Corpo de policial desaparecido é encontrado em Duque de Caxias (RJ)

Juliana Castro
Do UOL Notícias
No Rio de Janeiro

Atualizado às 18h41

O corpo do inspetor policial Sandro Luiz Gonzaga Fernandes Marques, que estava desaparecido desde a madrugada de sexta-feira (19), foi encontrado com mais de dez disparos ontem na rodovia Washington Luiz em Duque de Caxias (RJ), segundo informação da Polícia Civil do Rio de Janeiro. A identificação, no entanto, foi feita apenas neste sábado. Dois homens foram presos.
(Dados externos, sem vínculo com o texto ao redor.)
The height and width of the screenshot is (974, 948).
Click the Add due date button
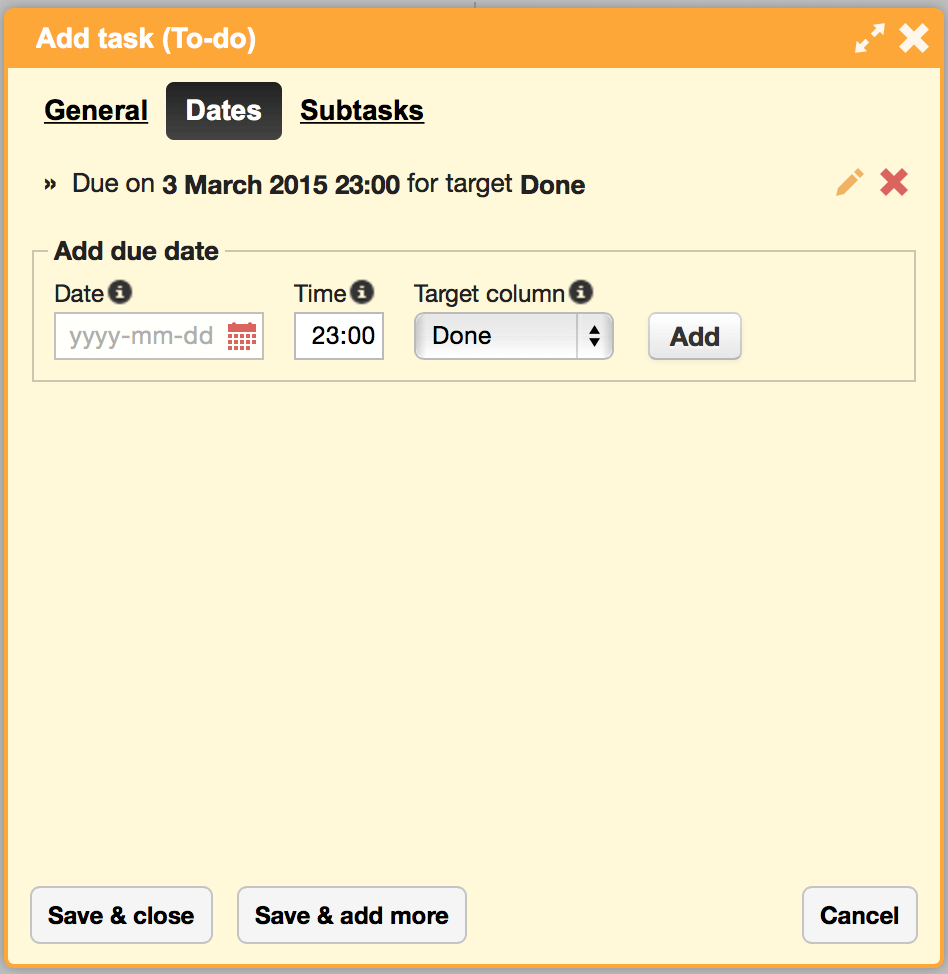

Sandro Luiz desapareceu após deixar um amigo em casa na madrugada de sexta-feira. Segundo o delegado da 21ª DP (Bonsucesso), Carlos Eduardo Almeida, bandidos da favela da Nova Holanda, no Complexo da Maré, teriam confundido o carro do inspetor com o de um policial militar do 22º Batalhão (Maré) que eles teriam tentado matar há três meses. Ambos dirigiam um Meriva preto.

"Em um primeiro momento, ele foi interceptado por engano. Mas foi executado por ser policial", disse o delegado, sem descartar a possibilidade de assalto.

Por volta das 5h da manhã, o inspetor havia deixado o amigo Fernando Carlos Fernandes, 31 anos, na Ilha do Governador, zona norte do Rio. Como até 9h da manhã ainda não havia chegado em sua casa, que ficava entre dois e três quilômetros de distância da residência do amigo, sua mãe, Rosa Gonzaga, ligou para Fernando perguntando do filho.

Sandro Luiz ingressou na Polícia Civil em 2002 e desde 2005 trabalhava na Corregedoria Interna da instituição. Neto do cantor Luiz Gonzaga, ele preparava um documentário sobre a vida do avô, contou Rosa Gonzaga.

"Ele ficava mais na parte burocrática e queria se desligar para cuidar das coisas do avô", disse Rosa.

Prisões

O corpo de Sandro Luiz Gonzaga foi encontrado em trecho da rodovia Washington Luiz próximo ao parque gráfico do jornal "O Globo" na sexta-feira, e identificado por seus colegas da Corregedoria depois que seu carro foi encontrado na favela de Nova Holanda.

Alan de Barros Pereira, 24 anos, e Carlos Henrique Seixas de Vasconcelos, 19 anos, foram presos. Foram apreendidos um revólver calibre 38 e 200 gramas de cocaína com Pereira.

Eles indicaram o local onde o corpo do policial civil foi desovado, mas negaram a autoria dos disparos que o mataram. Apontaram outros três nomes que seriam os responsáveis pela morte do policial. Entre eles, o traficante Alessandro Francelino dos Santos, conhecido como Pitoco.

Pereira e Vasconcelos deverão responder por latrocínio no caso de Sandro Luiz e por tentativa de homicídio por uma interceptação de um policial reformado do 22º Batalhão da PM, cerca de três meses atrás.